I don't completely understand how to use session for securing a form script. This is what I've got now:
<?php
session_start();
$_SESSION["domino"] = true;
?>
<!DOCTYPE HTML PUBLIC "-//W3C//DTD HTML 4.01 Transitional//EN">
<html>
<head>
//rest of page showing flash movie
This sets the session upon visiting my site. When the form sends its data to the mailform.php:
<?php
session_start();
if(!isset($_SESSION["domino"])){
//error message 'forbidden access'
exit;
} else {
session_destroy();
unset ($_SESSION["domino"]);
//rest of script: processing the form input
}
This checks for the session-id. This should verify that the user sent the form through my website. According to tutorials and the use of sessions in mailforms anyway.

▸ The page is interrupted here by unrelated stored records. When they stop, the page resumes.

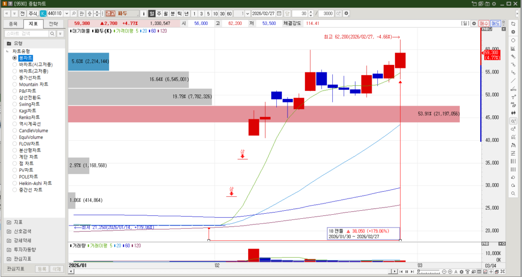Click the search magnifier beside stock code 440110
The image size is (522, 277).
74,13
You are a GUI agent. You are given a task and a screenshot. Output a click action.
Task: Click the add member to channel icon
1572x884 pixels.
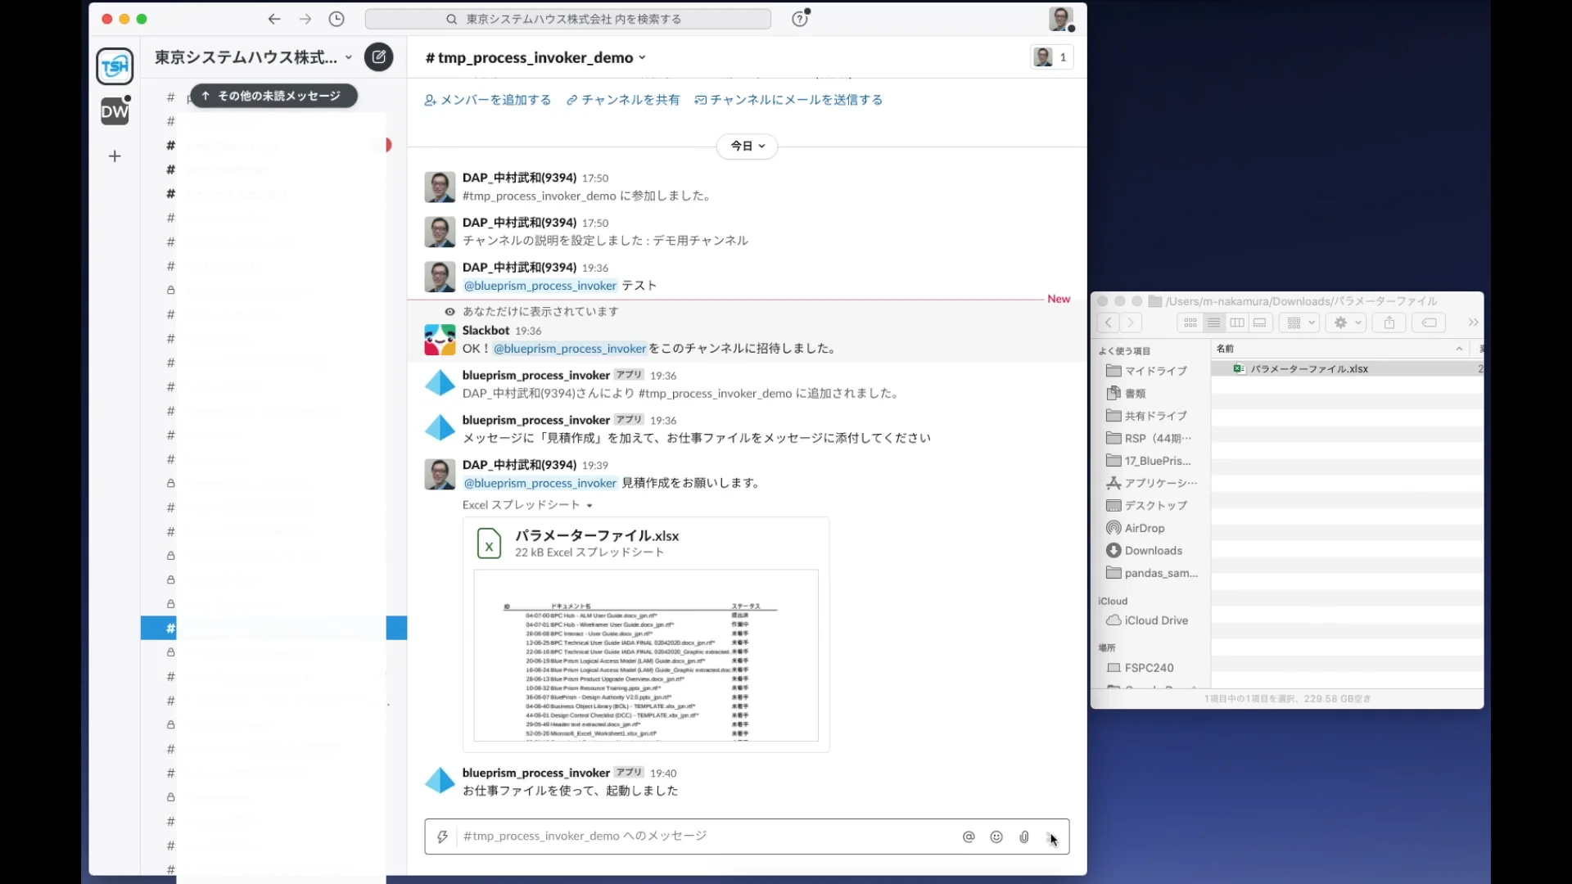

But I've found a way to bypass this. If I know the mailform is at www.test.com/mailform.php, I wouldn't get access to it accessing it directly. As it shouldn't. But when I know it's at www.test.com/mailform.php, all I have to to is type www.test.com (or www.test.com/index.php) to have the session set. Then I could do anything I want, visit other sites, whatever. As long as I don't close the browser. And finally, to abuse the mailform.php file, I just have to type in www.test.com/mailform.php and I get access, cause the session is still set. That way I could always make use of the php script even when I'm not supposed to. Am I using session not correctly? I thought session-id's should prevent such a thing?